▶ _Aim of the task_
Quote the lines that begin at the line containing "Image resolution: width=1427" and stop after the line containing "will pyautogui.click(x=37, y=56).", reproducing both of those lines and everything between them verbatim.

▶ _Raw data_
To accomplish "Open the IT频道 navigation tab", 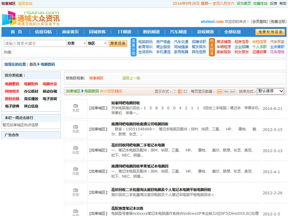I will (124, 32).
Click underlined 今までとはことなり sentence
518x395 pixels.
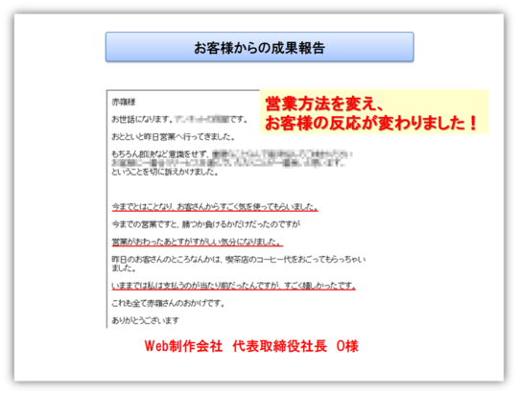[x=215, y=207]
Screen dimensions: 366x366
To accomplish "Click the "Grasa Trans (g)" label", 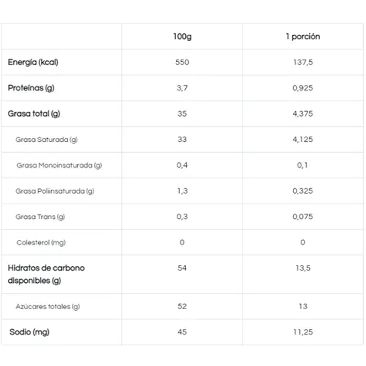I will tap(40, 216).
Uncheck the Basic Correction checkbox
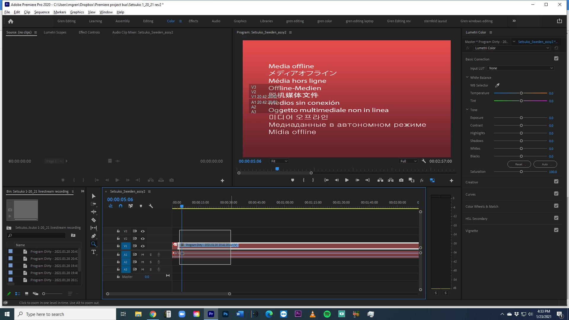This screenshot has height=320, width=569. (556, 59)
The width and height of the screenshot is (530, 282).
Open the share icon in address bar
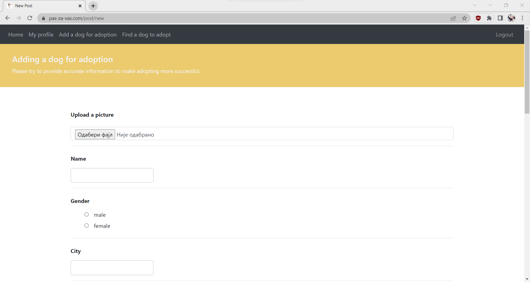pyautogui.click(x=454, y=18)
* * *
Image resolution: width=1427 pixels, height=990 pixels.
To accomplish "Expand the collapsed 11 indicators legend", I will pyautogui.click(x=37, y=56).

▶ _Final result_
Image resolution: width=1427 pixels, height=990 pixels.
To accomplish "Expand the collapsed 11 indicators legend", I will pyautogui.click(x=37, y=56).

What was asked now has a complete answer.